- [SET PROBLEM] Using the liquidation FAQ below, decide whether each statement agrees with it: (a) A creditor must be owed more than £750 to seek a winding up order. (b) The Liquidator's costs are paid only after unsecured creditors have been paid. (c) In a Members' Voluntary Liquidation, creditors are paid in full with interest. For each, answer yes or no and quote the deciding words.

- [DOCUMENT EXCERPT]
## begin

Over our years of working within insolvency, we have been asked many questions by directors whose companies have received a petition to wind them up, or by creditors who can’t get paid. When designing this website, we thought that it would be best to summarise those queries that have been raised most frequently. If you have a question that you would like to ask, please contact us. We will be happy to reply to you directly and keep this page updated.

So…

What is a Liquidation ?

It’s a process that turns the company’s assets into cash. That cash is then distributed to creditors and, if there is some left over, to shareholders.

In almost all circumstances it is the end of the road for the company.

Who turns the company’s assets into cash ?

A Liquidation must be conducted by an IP, who will be called the Liquidator.

So what’s a Compulsory Liquidation and how is it different to a Creditors’ Voluntary Liquidation (CVL) and a Members’ Voluntary Liquidation (MVL) ?

A Court can make a Winding Up Order if asked to do so and the company will then be in Compulsory Liquidation. A CVL is also an insolvent Liquidation. The company is not able to pay all its debts in full, but the directors and shareholders have taken steps to wind it up. An MVL is solvent and creditors will all be paid, together with interest.

Who can ask the Court to wind a company up ?

A petition can be issued by:

  • an unpaid creditor;
  • the company;
  • its directors; or
  • the shareholders.

What does an unpaid creditor need to prove to ask for a winding up Order ?

The creditor must be owed more than £750 and the Court will need to be satisfied that the company is insolvent.

In practice a Compulsory Liquidation is the only procedure that any creditor can commence regardless of the company’s and other creditors’ wishes. It is usually the last resort for a frustrated creditor and should not be used as a debt collection tool.

How does a Liquidator get appointed in a Compulsory Liquidation ?

Initially the Official Receiver (OR) will be appointed following the Court’s Order. Creditors can request a Liquidator at a meeting of creditors, or by the Secretary of State if there is a clear majority of creditors, by value, that want one. Alternatively, the OR may ask the Secretary of State to appoint a Liquidator from a rota of local IPs.

What are the Liquidator’s duties ?

As well as selling the company’s assets and collecting its debts, the Liquidator should review the company’s books and records from prior to the Liquidation and can bring Court proceedings against anyone who has committed a Liquidation offence.

The OR will continue to investigate the actions of the directors and will decide whether any action should be taken against them.

Overall, the Liquidator should act in the best interests of all creditors. When there are sufficient funds to pay a dividend then the Liquidator will review, agree or reject creditors’ claims.

How often must the Liquidator keep in touch with creditors ?

Most Liquidators are happy to deal with creditors’ queries throughout the Liquidation, but otherwise a Liquidator must report to creditors annually and when the Liquidation is finished.

Who pays the Liquidator ?

The Liquidator’s expenses and own costs come out of the company’s assets before unsecured creditors get paid. If there are insufficient funds to pay the Liquidator, they won’t get paid unless a third party has agreed to put up the money.

What happens to the company after Liquidation ?

It is “struck off” the register at Companies House. After a while the name is available to be re-used by anyone looking to set up a company.

## end

- [COLLECTED DATA]
## begin

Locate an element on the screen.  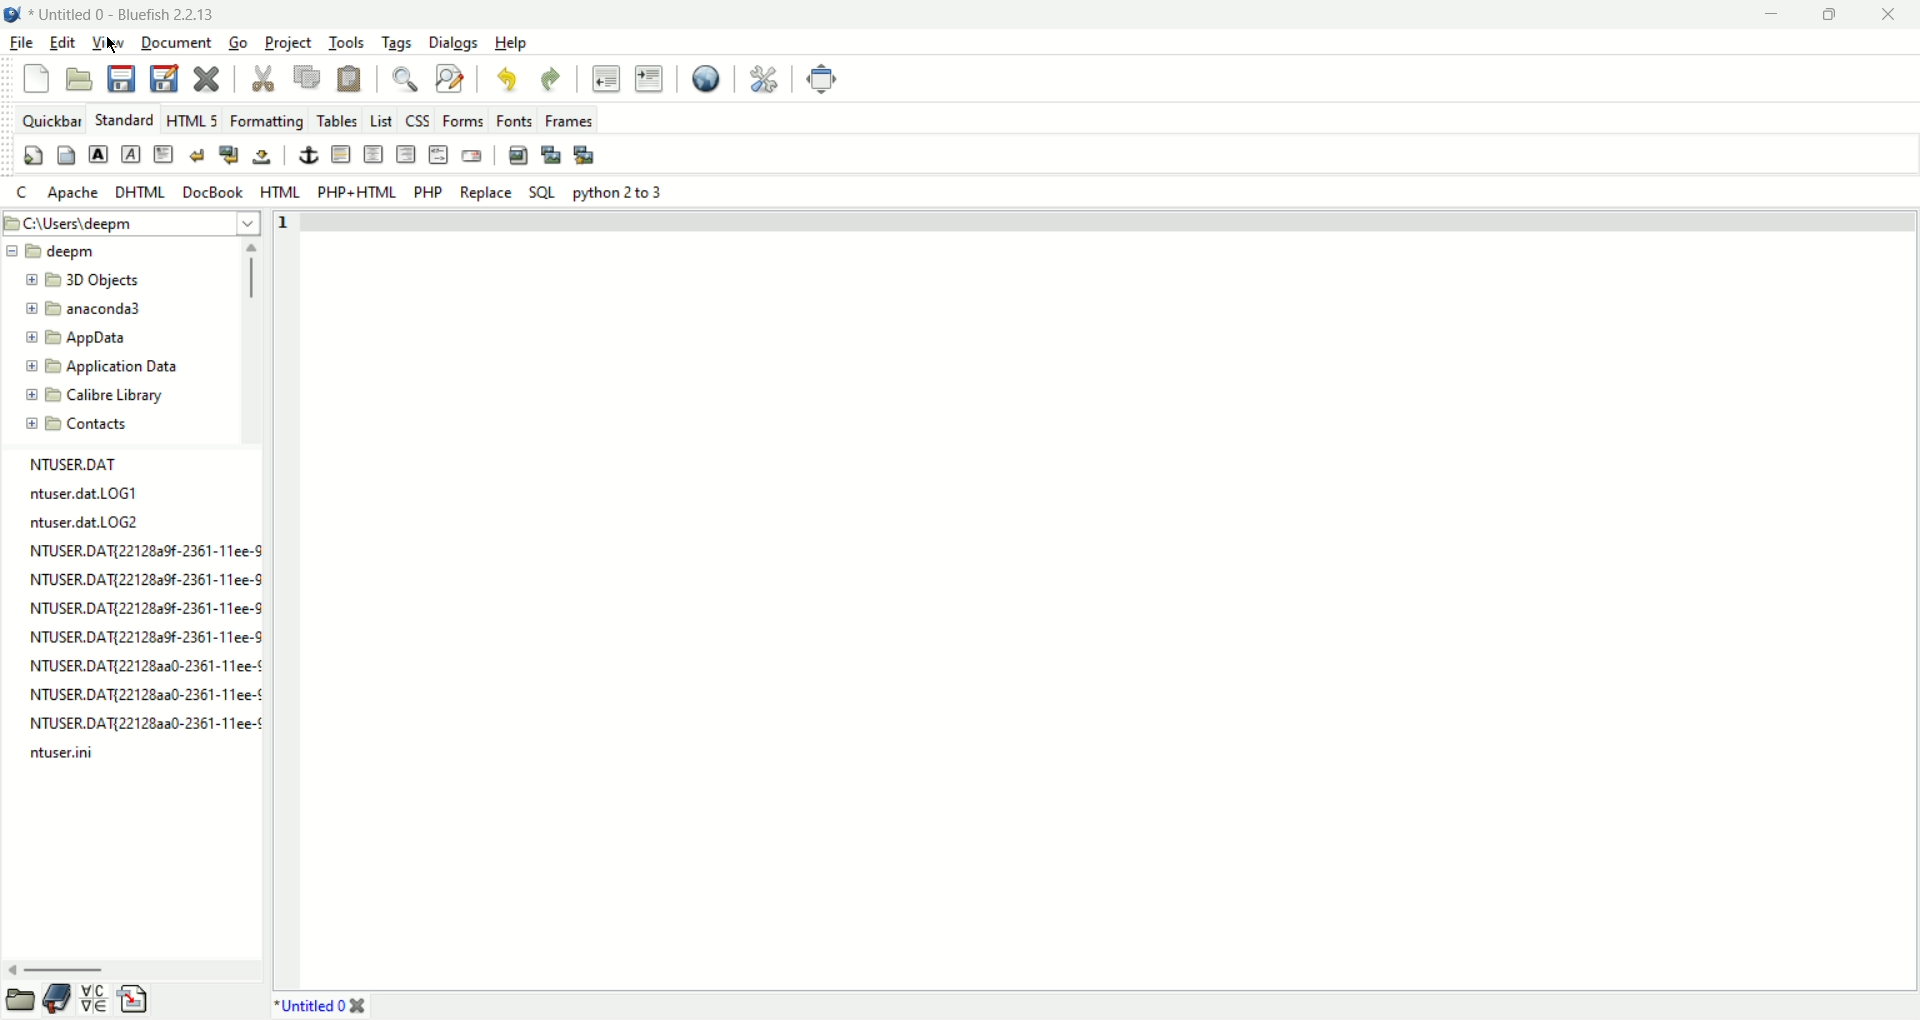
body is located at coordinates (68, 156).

## end

- [TASK RESULT]
(a) Yes: "The creditor must be owed more than £750"
(b) No: "The Liquidator’s expenses and own costs come out of the company’s assets before unsecured creditors get paid."
(c) Yes: "An MVL is solvent and creditors will all be paid, together with interest."